## To do
1. Answer these questions from the film festival passage:
(a) How long was the Spanish language course in Mexico City?
(b) Where was Emil Gallardo from?
(c) At what time were the rescheduled tickets set for?
2. Extend the film festival passage by continuing on from its final sentence.

Remember that time I spent four weeks in Mexico City taking a Spanish language course? It seems like decades ago, but it was actually earlier this year. It’s a reminder that 2020 was off to a decent start for a few weeks before it became an annus horribilis.
While I was in Mexico City, I resided in the language school flophouse, a shared space on the top floor of the the same building that housed the school itself. One of my fellow residents was Emil Gallardo, an up-and-coming filmmaker from Oakland, California. At the time, he had just had a short film accepted into the Phoenix Film Festival. I told him I’d make an effort to attend one of its screenings when I was back home in March, which was then only a few weeks away.
Little did I know the kind of global upheaval the next few weeks would bring.
The film festival was obviously postponed due to the coronavirus pandemic. The first postponement notice came only six days after I bought tickets. At first, the date on the electronic tickets was updated to June, but it was only as a placeholder until they picked a new date. The new date wasn’t announced until four weeks ago. Ticket holders were given the option of deferring to next year’s festival, making a tax-deductible donation of the tickets, or attending on the new date. The new date for our tickets was this past Saturday at 4:55 pm.
After discussing the options, Kathryn and I decided to attend the festival and make an evening of it. I hadn’t been to a cinema since February, and I think it’d been even longer for Kathryn. Dinner and a movie, even if in the wrong order, sounded like a nice departure from the “new normal.”

## Entries shown
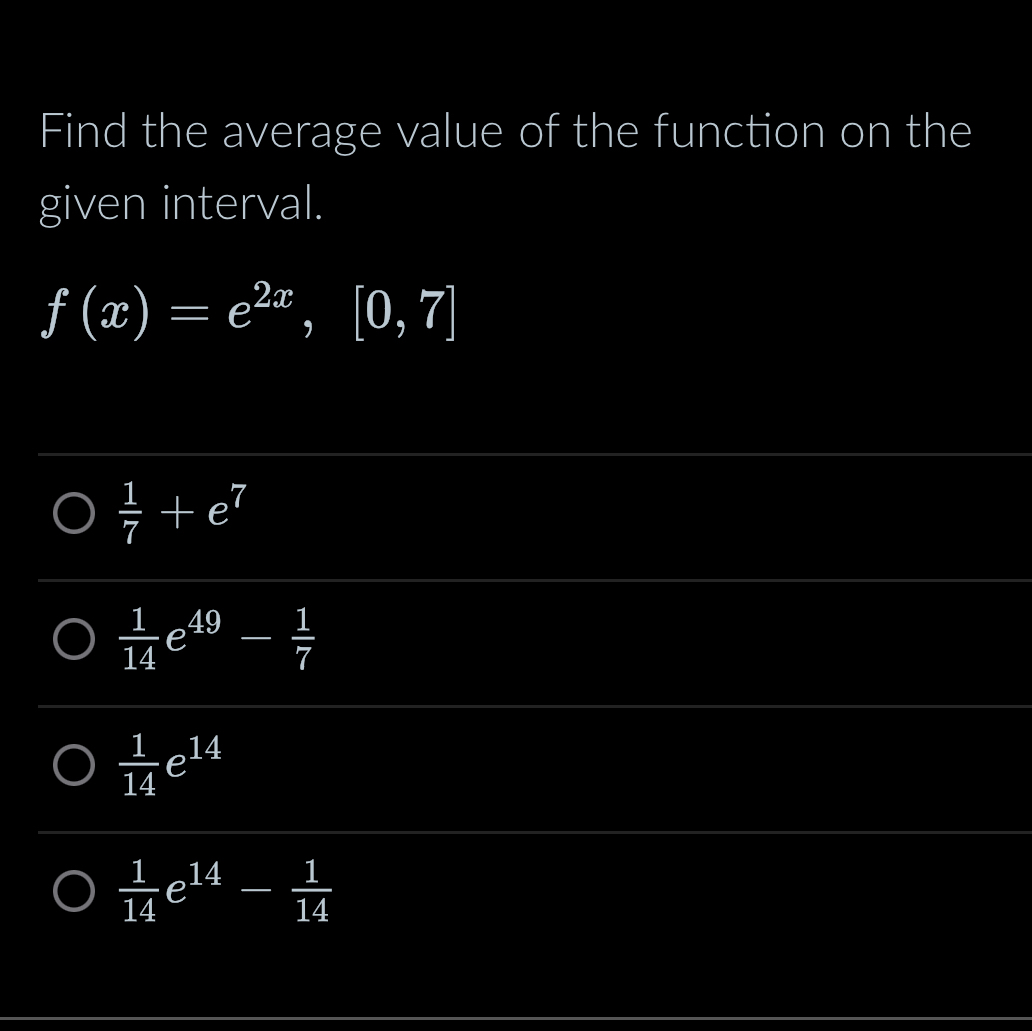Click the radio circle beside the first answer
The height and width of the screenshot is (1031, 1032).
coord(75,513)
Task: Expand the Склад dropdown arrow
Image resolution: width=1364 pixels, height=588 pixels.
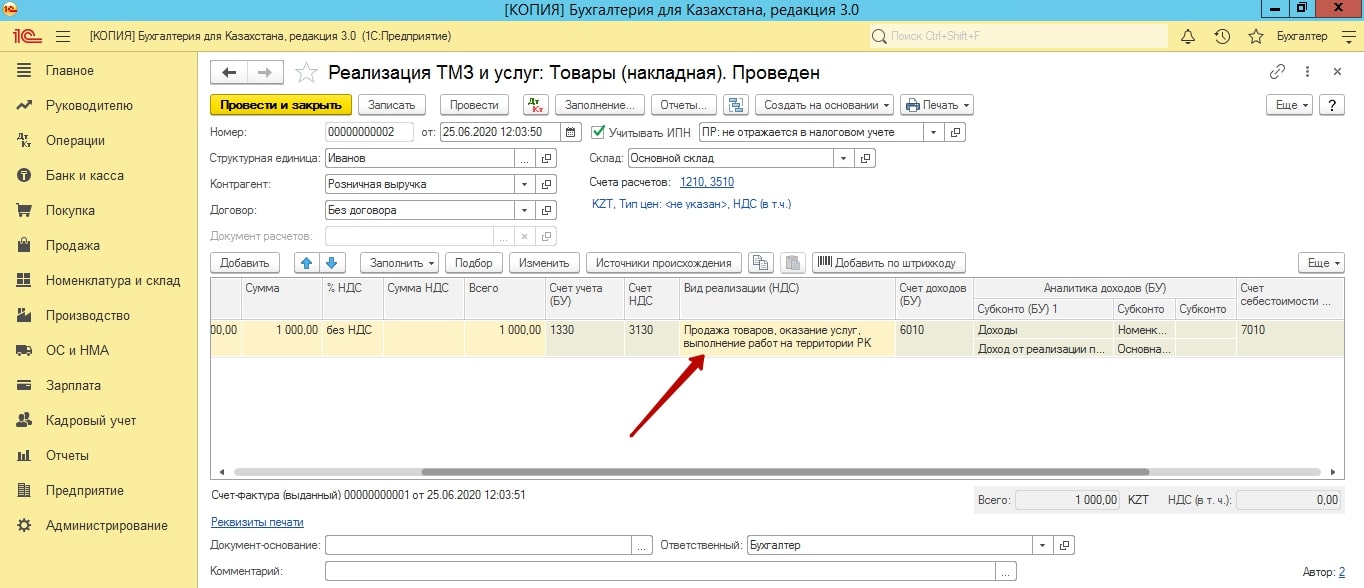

## Answers below
1.
(a) Four weeks.
(b) Oakland, California.
(c) 4:55 pm.

2.
If you’re reading this and thinking, with all the pandemic fear, now is a terrible time to be at a cinema, let me say this: There may never be a better time to go to the movies! Due to all the temporary sanitation protocols, the theater was cleaned so thoroughly between screenings, you could almost eat off the floor. Also, every other pair of seats was taped off, staggered between rows, so there was no one sitting two seats to the left or right of each couple, nor directly in front of or behind each couple. As someone who nearly always ends up seated behind someone nine inches taller than myself, the experience at the cinema this weekend was a delight. Although there aren’t many new films being released this year, this is definitely the time to catch a second-run film or an old classic you’ve always wanted to see on the big screen.
At the festival theater, the seats were assigned by the cinema staff. I don’t know if that’s happening at all theaters now, but we’d been to this cinema before and had never had assigned seats. Since festival pass holders got first pick of seats, and since we had single-screening tickets, we ended up in the third row, which is a little too close to the screen for both of us. That was really the only bummer of the evening.
Since the film we wanted to see has a running time of about 15 minutes, the screening was combined with five other short films, all shown back-to-back, for a total of about an hour and 20 minutes. When Kathryn and I attended the French Film Festival in Richmond back in 2017, we discovered we enjoy shorts a lot. In fact, one of the most memorable films for us was a 25-minute court métrage called Au loin, Baltimore. We typically have little exposure to shorts, so we were happy to have an excuse to see several more.
I won’t dive too deeply into the details of the individual films, but with six short films from six different filmmakers, we were able to see a wide range of talents. The lead-off film, for example, had no dialogue whatsoever. It was entirely about the cinematography and the music. Other films were entirely about the dialogue. Some films had plot twists that were foreshadowed yet somehow still managed to surprise. Most films featured unknown actors, while one starred an actor who was recognizable from a long-running television series. Another film had some intentionally cheesy special effects.
Emil’s film, 1, 2, 3, All Eyes on Me, was fifth of the six films screened. The film, for me, was about empathy for the main character, an elementary school art teacher. Considering my heart was racing by the end of the film, mission accomplished. I won’t spoil the ending!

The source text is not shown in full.